ENEM 2020 - O estigma associado às doenças mentais na sociedade brasileira
Enviada em 30/03/2023
“O estigma associado às doenças mentais na sociedade brasileira” acende a luz de alerta, sobretudo neste período dos impactos da pandemia da covid-19, das medidas de isolamento, sem beijos nem apertos de mão tampouco festas e aglomerações, afetando as relações interpessoais e consigo mesmo. Comportamentos que atingiram em cheio a sensibilidade, deixando um rastro de queixas de depressão, angústia e pânico. Estimativas da Organização Mundial de Saúde (OMS) mostram que só a depressão e a ansiedade possuem um impacto econômico global de um bilhão de dólares por ano. Para os estudantes, um desafio imenso redigir um texto dissertativo-argumentativo com opiniões e análise em torno do estigma, da doença mental e da sociedade brasileira.
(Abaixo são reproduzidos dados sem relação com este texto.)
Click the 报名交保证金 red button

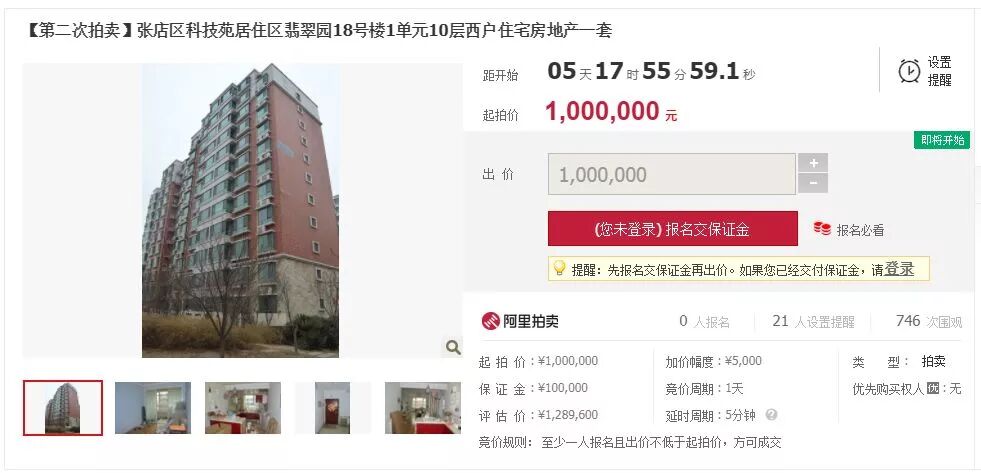673,228
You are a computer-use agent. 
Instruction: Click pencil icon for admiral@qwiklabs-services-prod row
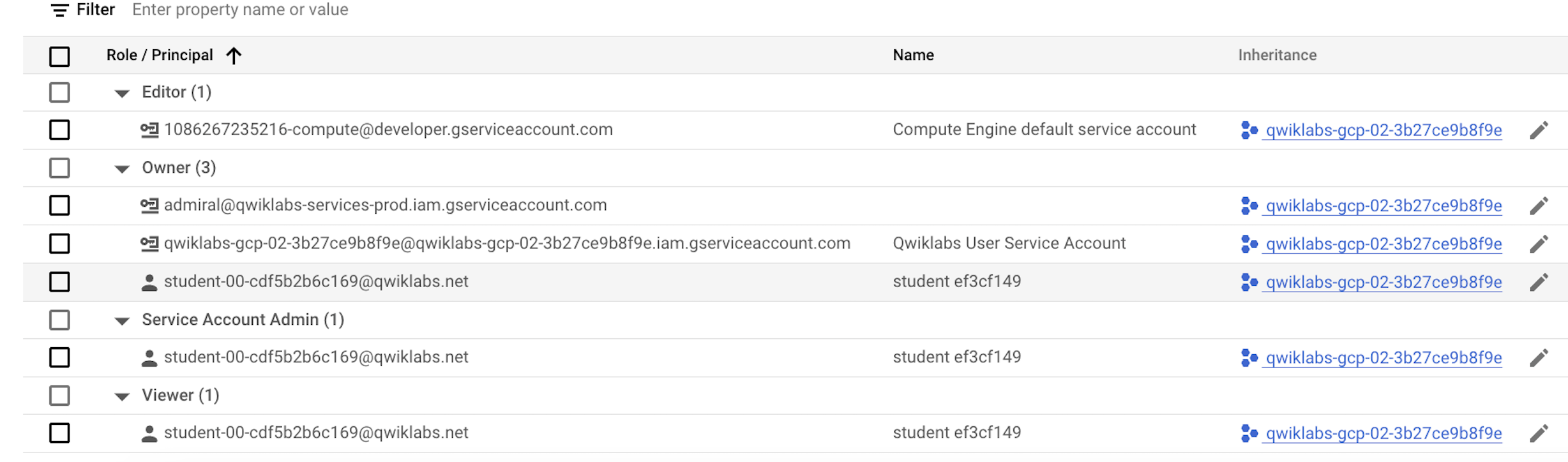1539,206
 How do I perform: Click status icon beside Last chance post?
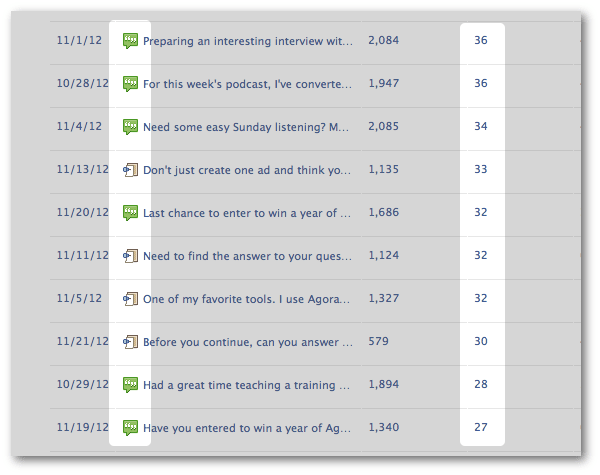click(130, 212)
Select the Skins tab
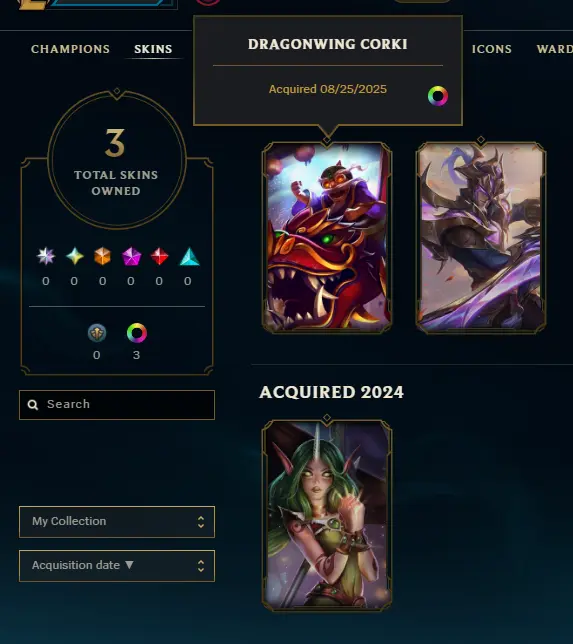This screenshot has width=573, height=644. point(153,49)
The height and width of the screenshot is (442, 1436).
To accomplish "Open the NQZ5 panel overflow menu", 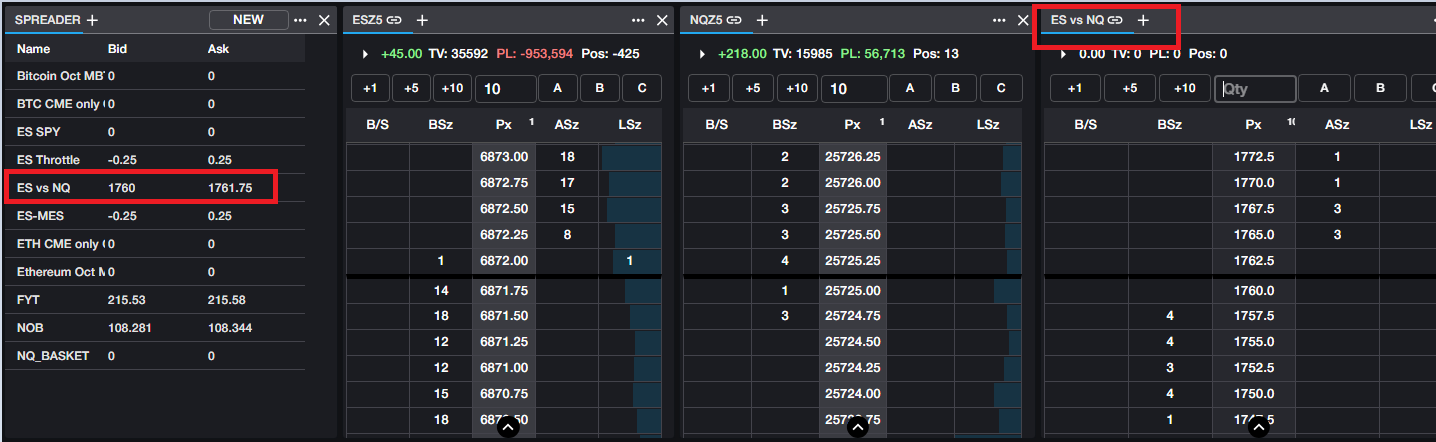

Certamente, muitos deles sentem na pele algum tipo de transtorno, se a experiência não é pessoal, é com alguém próximo.
O estigma é uma grande barreira para as pessoas que sofrem de transtornos mentais. Os portadores de transtornos mentais graves são mais frequentemente evitados pelas pessoas, amigos e familiares, são discriminados por colegas de escolas ou trabalho, preteridos ou seja, rejeitados ou desprezados por empregadores e vitimas de violências. E geralmente vem da falta de compreensão ou do medo e do preconceito que há na sociedade atual.
Estudos indicam que em torno de 450 milhões de pessoas no mundo preenchem critérios para o diagnóstico de algum tipo de transtorno mental, dos quais 80% vivem em países de baixa e média renda. O conceito de doença mental não obedece apenas a critérios clínicos, mas também morais, históricos e culturais. O todo deve ser considerado para uma análise completa.
No Brasil, estimativas recentes mostram que os transtornos depressivos e ansiosos respondem, respectivamente, pela quinta e sexta causas de anos de vida vividos com incapacidade, necessário considerar ainda o suicídio, importante causa de morte evitável. De acordo com a OMS, o suicídio é a terceira causa de morte de jovens brasileiros que têm de 15 a 29 anos. São pessoas que passam a conviver com estereótipos e estigmas que atingem não só a si, como também a família, os amigos e as instituições.